L’Architecture d’Aujourd’hui : Val d’Europe est né de la volonté de l’État. Pour autant, la Walt Disney Company voulait un droit de regard sur l’urbanisme et l’aménagement de ce territoire. Pourquoi ?
Bernard Durand-Rival : Pour expliquer cette particularité, il faut évoquer l’histoire des parcs de loisirs de la Walt Disney Company. Le premier parc d’attractions est né en Californie, au milieu des orangers. Le développement des suburbs est venu entourer le parc de centres commerciaux, de motels, de pavillons… Bref, une banlieue loin d’être qualitative. Le parc, étouffé par cet environnement, n’a pas pu s’agrandir. Il n’avait donc pour possibilité que de se renouveler sur lui-même. En réaction, les parcs érigés plus tard en Floride occupent un vaste espace naturel d’où l’échelle urbaine est totalement absente. Marne-la-Vallée devait être, dans ce contexte, l’occasion d’une nouvelle stratégie. En plus d’une destination touristique et ludique, la Walt Disney Company souhaitait participer activement au développement d’une destination urbaine. Il fallait en conséquence éviter d’ériger une énième banlieue aux abords de la destination touristique et, au contraire, concevoir un territoire agréable, une véritable ambiance urbaine et une architecture cohérente qui ne soit pas synonyme de mal-être. Pour ce faire, nous avons cherché à insuffler l’esprit des villes européennes, notamment dans leur tracé viaire et leurs mitoyennetés. Nous souhaitions ainsi structurer des rues et des places et retrouver des hiérarchies perdues entre les avenues, les mails, les cours, les sentes…

AA : Qu’en est-il, face à cette ambition urbaine, de la question architecturale ? Pourquoi mobiliser, pour ce projet, la notion de « style » ?
BDR : Nous voulions éviter les effets de mode afin que la qualité perdure et que la noblesse reste. Il s’agissait également d’éviter une architecture trop hétérogène et de privilégier une cohérence d’ensemble empreinte de diversité. En d’autres termes, créer une architecture durable.
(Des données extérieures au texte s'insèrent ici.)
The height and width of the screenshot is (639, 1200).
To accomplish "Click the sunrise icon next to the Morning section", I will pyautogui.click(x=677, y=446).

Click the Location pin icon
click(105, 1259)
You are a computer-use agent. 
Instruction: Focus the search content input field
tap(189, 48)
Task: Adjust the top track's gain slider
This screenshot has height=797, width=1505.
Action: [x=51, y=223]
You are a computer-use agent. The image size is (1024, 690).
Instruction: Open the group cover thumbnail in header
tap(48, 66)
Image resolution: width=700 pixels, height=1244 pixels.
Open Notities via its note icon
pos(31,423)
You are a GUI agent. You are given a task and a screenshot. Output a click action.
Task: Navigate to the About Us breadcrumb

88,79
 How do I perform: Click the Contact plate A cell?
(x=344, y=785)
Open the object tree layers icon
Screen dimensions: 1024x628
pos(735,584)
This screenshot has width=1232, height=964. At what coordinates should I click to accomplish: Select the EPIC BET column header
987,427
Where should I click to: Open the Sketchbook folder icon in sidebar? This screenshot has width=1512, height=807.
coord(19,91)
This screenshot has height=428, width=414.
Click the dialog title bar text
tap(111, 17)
Nous avons cependant tâtonné en abordant cette notion de style. Nous avions à notre disposition un véritable creuset de formes. Le vocabulaire néoclassique nous est toutefois apparu porteur d’une géométrie simple, compréhensible par tous. Elle évoque à la fois le temple grec et la cabane primitive. C’est un langage universel que l’on retrouve de Saint-Pétersbourg à Washington, en passant par Londres et Paris. Enfin, nous mettons en place un storytelling pour faire de notre démarche non pas un caprice, mais un récit urbain plausible. 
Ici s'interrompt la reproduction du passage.